The worst thing the Washington Wizards could do at this moment is give in to public sentiment and view their unexpected surprise of a No. 3 pick in the NBA draft lottery as a nameplate above a cubicle in their locker room next season.

The Wizards got lucky, moved up five picks from where they were projected to choose in the draft, and drew the third selection Tuesday night for the second year in a row. Their good fortune could allow them to keep a local college or high school kid close to home. But they should resist the temptation.

Available at No. 3 in a month is very possibly Otto Porter Jr., the Georgetown all-American who was a finalist for numerous player-of-the-year awards. Or there could be Victor Oladipo, Indiana’s levitating swingman and DeMatha’s own. They both think the game like old souls. They move without the ball, pass, rebound and shoot the three-point bomb with aplomb. Either one is instant insurance in case Martell Webster, the team’s current starting small forward, decides to leave via free agency.

Porter is also just 20, and there is no certainty he can play 20-plus minutes per game his rookie year and help the Wizards immediately become a playoff team. The same goes for Oladipo, who turned 21 this month and would admittedly be eye candy on a two-on-none break with John Wall in mid-March.

Either seems like a good fit to play alongside Wall and Bradley Beal for years to come.

But the Wizards don’t have years. They have next season. Postseason or bust. That’s it. And as much as I think Porter could be an all-star within three years and Oladipo could be sixth man of the year off the Wizards’ bench in 2015, I’m not sure either one makes their mark next season.

And if Ernie Grunfeld can secure an established veteran now for that pick, someone who could even help take this franchise to the second round for the first time since 2005, he’s got to take that chance.

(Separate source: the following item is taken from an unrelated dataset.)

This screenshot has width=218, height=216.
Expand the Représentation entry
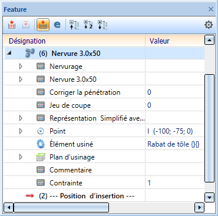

If he can dangle the No. 3 pick and Trevor Booker for, say, Detroit’s No. 8 pick and Greg Monroe or Minnesota’s No. 9 pick and an established veteran who’s not too old and not making more than $15 million per season, that makes the Wizards better now, not later.

Either way, Grunfeld has a much bigger bargaining chip than he did before 9 p.m. Tuesday night.

Bottom line, he can’t throw “developing player” at the problem anymore. Nerlens Noel, Kentucky’s shot-blocking freshman coming off ACL surgery on his left knee, will probably be gone at No. 3. If the Wizards got No. 1, they could make a good argument for not moving the pick. Noel has that much upside.

But take a name like Porter’s and the sentimental attachment to a local player away and now Grunfeld has a legitimate opportunity to go out and swing a deal for a player of larger stature, maybe someone like Danny Granger, provided the Pacers all-star’s knee is finally sound again.